Inflammation is a key aspect of the immune response and plays a critical role in the pathogenesis of sepsis. 8 Inflammatory mediators, such as cytokines, chemokines, and reactive oxygen species, are released in response to infection and act as signaling molecules to recruit immune cells and promote tissue repair. 9 However, an uncontrolled and excessive inflammatory response can lead to tissue damage and organ dysfunction. In sepsis, a dysregulated immune response triggers a systemic inflammatory cascade, resulting in multiple organ failure and, in severe cases, death. 10 Previous studies have demonstrated the role of inflammatory markers such as interleukin-6 (IL-6), interleukin-1 beta (IL-1β), tumor necrosis factor alpha (TNF-α), and C-reactive protein (CRP) in the diagnosis and prognosis prediction of sepsis patients. 11 –13 However, further research is still needed to explore the role of serum markers regulating inflammatory response in sepsis. Nuclear factor erythroid 2-related factor 2 (Nrf2) is a transcription factor that regulates the expression of antioxidant and anti-inflammatory genes. Studies have reported that Nrf2 inhibits cellular inflammatory response by blocking the transcription of proinflammatory cytokines. 14 It has also been shown to be a key regulatory factor for survival in experimental sepsis. 15 However, there have been no clinical studies focusing on the expression and significance of Nrf2 in sepsis patients. The prognostic nutritional index (PNI) is an established clinical marker that reflects both the nutritional and immune status of patients. Calculated using serum albumin (ALB) levels and lymphocyte count, PNI has shown prognostic relevance in various diseases, including inflammatory conditions and sepsis, by indicating nutritional and immunological reserves. Several studies have demonstrated the value of PNI in predicting postoperative complications and mortality rates across multiple clinical settings, thus making it a suitable primary input variable in this study. 16 Moreover, although Nrf2 functions in cellular defense mechanisms, PNI provides a broader assessment of patient resilience and immune readiness, contributing complementary insights into the risk of postoperative sepsis in patients undergoing PCNL.

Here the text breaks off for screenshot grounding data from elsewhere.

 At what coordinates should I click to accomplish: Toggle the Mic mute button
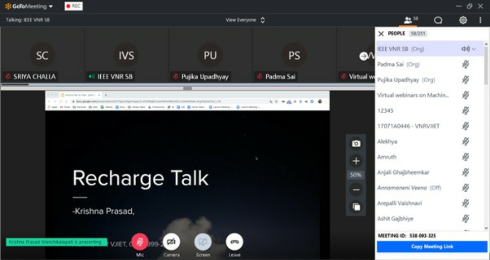(x=140, y=242)
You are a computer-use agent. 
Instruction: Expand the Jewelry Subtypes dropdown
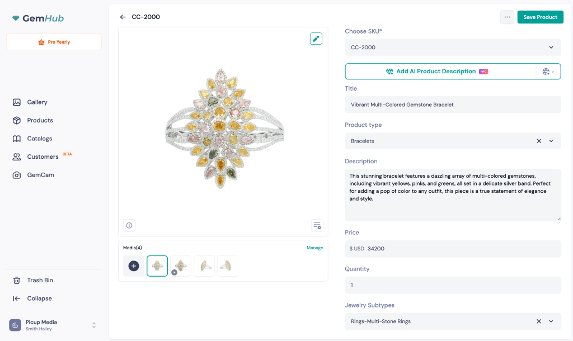pyautogui.click(x=551, y=321)
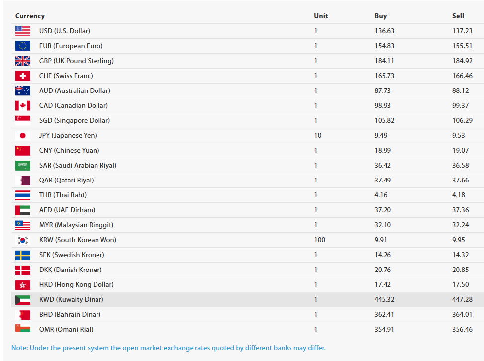
Task: Click the Japanese flag icon
Action: point(23,135)
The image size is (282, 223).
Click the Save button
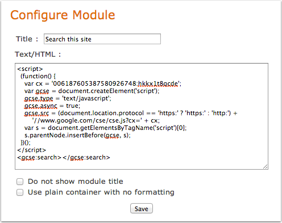click(142, 208)
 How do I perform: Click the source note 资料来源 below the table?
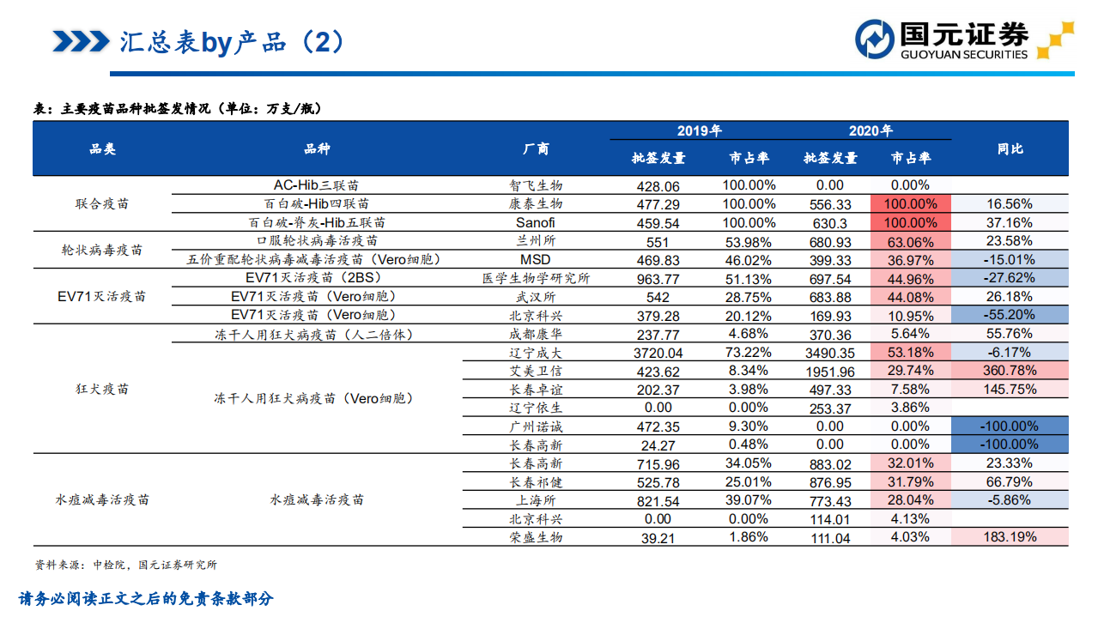click(x=125, y=565)
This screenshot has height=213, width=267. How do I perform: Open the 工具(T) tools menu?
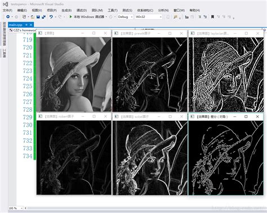point(113,10)
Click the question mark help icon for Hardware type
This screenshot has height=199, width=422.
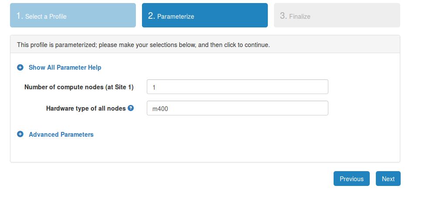click(131, 108)
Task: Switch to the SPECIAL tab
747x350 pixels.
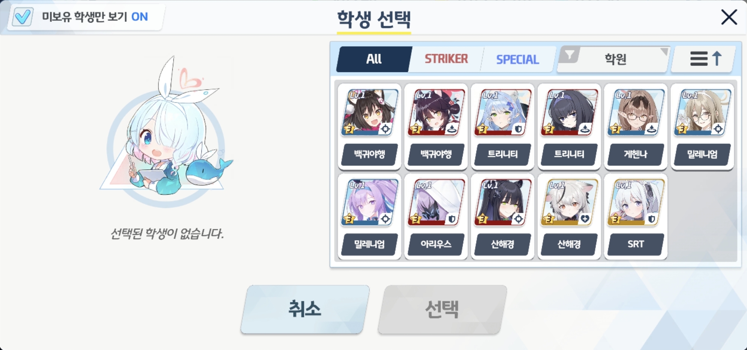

This prospective observational study aimed to explore the predictive value of serum Nrf2 levels and its combination with the PNI for postoperative sepsis in patients undergoing PCNL for renal stones. Understanding the relationship between Nrf2 and sepsis can provide insights into its underlying mechanisms and potentially identify biomarkers for early detection and intervention.
Methods
Participants
This prospective observational study included 112 patients with renal stones who underwent PCNL surgery in our hospital from January 2023 to December 2023. All patients were diagnosed with renal stones based on clinical ultrasonography or Computed Tomography (CT) examination. Exclusion criteria were as follows: (1) patients who received immunotherapy within 1 month before surgery; (2) patients with a history of acute or chronic infection within the past 14 days; (3) patients who had undergone recent urologic surgery within the last 6 months, as prior surgical intervention may impact baseline inflammatory markers and postoperative recovery outcomes; (4) patients deemed “unable to tolerate surgery” based on a preoperative assessment of significant comorbidities or risk factors that contraindicate anesthesia or surgical intervention; and (5) patients with severe liver, kidney, malignant tumor, cardiovascular dysfunction, or autoimmune diseases.

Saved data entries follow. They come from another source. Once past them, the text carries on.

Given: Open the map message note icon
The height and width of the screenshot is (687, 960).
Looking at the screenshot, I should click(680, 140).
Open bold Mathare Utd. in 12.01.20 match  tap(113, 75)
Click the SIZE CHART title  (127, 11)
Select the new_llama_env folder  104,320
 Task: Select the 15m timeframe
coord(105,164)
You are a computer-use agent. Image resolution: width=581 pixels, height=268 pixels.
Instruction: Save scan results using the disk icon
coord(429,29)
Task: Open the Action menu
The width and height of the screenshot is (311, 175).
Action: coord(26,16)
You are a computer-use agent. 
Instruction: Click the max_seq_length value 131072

The diagnosis of sepsis was based on the third international consensus definitions for sepsis and septic shock (Sepsis-3). 17 It is defined as life-threatening organ dysfunction caused by a dysregulated host response to infection. Sepsis can be diagnosed if the Sequential Organ Failure Assessment (SOFA) score is ≥2 points compared with the baseline (for patients with unknown organ dysfunction, the baseline SOFA score can be assumed to be zero), or if the quick SOFA (qSOFA) score is positive (qSOFA score positivity is defined as the presence of 2 or more qSOFA signs, including systolic blood pressure ≤ 100 mmHg, respiratory rate ≥ 22/min, or altered mental status) at the onset of infection.

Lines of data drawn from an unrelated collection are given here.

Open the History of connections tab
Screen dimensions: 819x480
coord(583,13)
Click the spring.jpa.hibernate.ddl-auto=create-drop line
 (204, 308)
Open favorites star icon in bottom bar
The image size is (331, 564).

All experiments involving human samples in this study were approved by the Ethics Committee of our hospital (ethics no. 202307) and were conducted in accordance with the principles of the Helsinki Declaration. In addition, all patients provided informed consent.
PNI calculation
PNI has been widely validated in surgical and oncology research as an indicator of malnutrition and systemic inflammation, both of which significantly influence postoperative recovery. Before the procedure, all patients had 5 mL of fasting venous blood drawn from the elbow vein. Whole blood analysis was performed using an automated biochemical analyzer (Hitachi 7600, Hitachi Corporation, Japan) to measure white blood cell count, blood lymphocyte (BL) count, hemoglobin, and serum ALB level. The PNI was calculated based on the serum ALB and BL count. PNI = (serum ALB, g/L) + (5 × BL count, 109/L).
Collection of demographic and clinical data
Demographic data, including age, body mass index, gender, and comorbidities (hypertension and diabetes), were collected for all patients. Additionally, intraoperative clinical data were recorded, including preoperative fasting time, preoperative positive urine culture, surgery time, intraoperative blood loss, coagulation indicators prothrombin time and activated partial thromboplastin time (APTT), and occurrence of postoperative sepsis.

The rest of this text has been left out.